En esos días, su padre, de origen español, fue embaucado en una importante negociación mercantil, perdiendo todo el dinero que había amasado desde su juventud. Sin medios para afrontar los compromisos con el monasterio, se vio obligado a retirar a su hija de la orden, abandonando la ciudad de Arequipa para instalarse en Coporaque, donde aún contaban con una casa no muy grande que les sirvió de vivienda y medio para ganarse la vida. El padre encontró en el oficio de mesonero un placer sosegado y constante.

Su nuevo entorno la hizo feliz, pero no diferente. Su comportamiento siguió siendo el de una monja, razón demás para que los vecinos la viesen como un ser muy cercano a Dios, casi tanto como el cura. Por consiguiente, al presentárseles un problema que requería una intervención divina, también acudieron a María Martínez para que intercediese por ellos, pero muchos que hablaron con ella por primera vez no regresaron una segunda, al menos mientras vivía.

Los vecinos iban con las ideas claras, solicitándole intermediación para recuperar una alpaca perdida, cerrar un trato importante, conseguir un marido o cosas por el estilo. María, antes de rezar junto a ellos, les intentaba explicar que lo que deseaban quizá no era lo mejor, que pedir bienes concretos era ingenuo; lo más inteligente era pedir felicidad, porque lo que uno buscaba al tener algo material era en el fondo eso, felicidad. Las pocas personas que se dejaron convencer oraron… y al cabo de una semana o dos se arrepintieron. A la desilusión de no conseguir lo deseado se le sumaba una desgracia. Quien había perdido una alpaca extraviaba 10 más, quien intentaba cerrar el trato se enteraba de que el interesado había firmado con su competidor, quien ansiaba que su novio le pidiese matrimonio lo descubría con otra, y la lista seguía. Desconsolados, el Dios al que asociaban a María lo convirtieron en diablo y estuvieron a punto de apedrearla. Afortunadamente, los desenlaces no tardaron en revertir las creencias. Al de la alpaca le informaron que su ganado se había salvado gracias a que todas las infectadas habían decidido ir a morir lejos. El comerciante, además de librarse de ser timado, se asoció con un caballero entrañable. La mujer engañada conoció a un hombre fiel que la cuidó como nunca nadie lo había hecho. 

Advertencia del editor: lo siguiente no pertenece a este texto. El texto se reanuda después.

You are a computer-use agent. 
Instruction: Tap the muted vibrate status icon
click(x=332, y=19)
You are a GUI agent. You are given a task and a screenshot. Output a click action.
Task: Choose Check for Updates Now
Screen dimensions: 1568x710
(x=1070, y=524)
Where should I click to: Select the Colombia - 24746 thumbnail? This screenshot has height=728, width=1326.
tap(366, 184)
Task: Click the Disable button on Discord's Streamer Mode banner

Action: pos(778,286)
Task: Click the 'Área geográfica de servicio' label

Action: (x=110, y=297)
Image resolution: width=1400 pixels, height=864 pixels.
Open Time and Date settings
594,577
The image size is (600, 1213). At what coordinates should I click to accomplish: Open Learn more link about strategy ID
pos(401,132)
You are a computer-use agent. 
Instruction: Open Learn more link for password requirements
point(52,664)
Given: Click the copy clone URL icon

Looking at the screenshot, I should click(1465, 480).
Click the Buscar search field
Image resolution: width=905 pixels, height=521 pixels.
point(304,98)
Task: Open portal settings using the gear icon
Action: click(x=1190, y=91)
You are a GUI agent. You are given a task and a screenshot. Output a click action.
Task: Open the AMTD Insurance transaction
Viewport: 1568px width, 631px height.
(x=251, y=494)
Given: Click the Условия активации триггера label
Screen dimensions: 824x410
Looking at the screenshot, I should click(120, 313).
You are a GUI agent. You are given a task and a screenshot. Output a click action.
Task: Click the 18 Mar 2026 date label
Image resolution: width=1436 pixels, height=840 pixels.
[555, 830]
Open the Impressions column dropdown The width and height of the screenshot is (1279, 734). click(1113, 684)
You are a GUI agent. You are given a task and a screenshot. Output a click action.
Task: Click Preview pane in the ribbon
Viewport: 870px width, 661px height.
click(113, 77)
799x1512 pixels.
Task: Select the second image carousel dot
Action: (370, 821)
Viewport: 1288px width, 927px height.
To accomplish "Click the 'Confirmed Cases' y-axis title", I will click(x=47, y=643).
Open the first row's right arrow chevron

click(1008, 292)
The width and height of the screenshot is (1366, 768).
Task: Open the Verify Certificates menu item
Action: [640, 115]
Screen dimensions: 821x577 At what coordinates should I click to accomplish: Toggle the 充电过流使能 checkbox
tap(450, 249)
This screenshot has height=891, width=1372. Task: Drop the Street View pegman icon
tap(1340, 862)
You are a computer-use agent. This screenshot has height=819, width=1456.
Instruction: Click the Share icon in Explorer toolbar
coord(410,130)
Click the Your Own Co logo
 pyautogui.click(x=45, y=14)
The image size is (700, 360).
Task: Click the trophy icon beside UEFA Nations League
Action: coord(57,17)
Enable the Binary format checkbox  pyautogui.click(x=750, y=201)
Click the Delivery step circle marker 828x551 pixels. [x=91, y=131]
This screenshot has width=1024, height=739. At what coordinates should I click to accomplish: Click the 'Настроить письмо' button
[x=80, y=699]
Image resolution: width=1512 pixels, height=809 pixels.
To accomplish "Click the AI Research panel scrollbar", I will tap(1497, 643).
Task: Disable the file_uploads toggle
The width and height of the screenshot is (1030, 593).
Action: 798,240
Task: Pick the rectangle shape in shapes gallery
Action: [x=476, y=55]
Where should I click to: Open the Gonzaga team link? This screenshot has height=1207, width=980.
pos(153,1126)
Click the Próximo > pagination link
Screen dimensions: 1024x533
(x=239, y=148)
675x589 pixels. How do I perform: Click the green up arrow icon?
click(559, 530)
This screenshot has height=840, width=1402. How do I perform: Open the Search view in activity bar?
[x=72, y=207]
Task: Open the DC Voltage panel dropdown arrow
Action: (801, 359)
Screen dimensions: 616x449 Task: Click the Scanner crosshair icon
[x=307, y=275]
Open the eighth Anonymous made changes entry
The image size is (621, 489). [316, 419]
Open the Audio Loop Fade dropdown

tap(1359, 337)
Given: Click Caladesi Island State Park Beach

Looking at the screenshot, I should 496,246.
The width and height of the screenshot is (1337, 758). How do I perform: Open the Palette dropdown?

Como resultado, sucedió algo inesperado, no carente de lógica. Los pobladores de Coporaque no acudieron masivamente a ver a María Martínez Yacchi. Fue gradual, lento, ligeramente enfatizado tras su muerte y posterior “canonización”. Ellos querían gozar de la buena ventura, por supuesto, pero temían que en esa desconocida dicha venidera no hubiese cabida para la persona que amaban o para aquello que tanto anhelaban. Sin embargo, otros confiaron fervientemente en ella, hallando en la desgracia un momento de meditación mientras aguardaban la felicidad.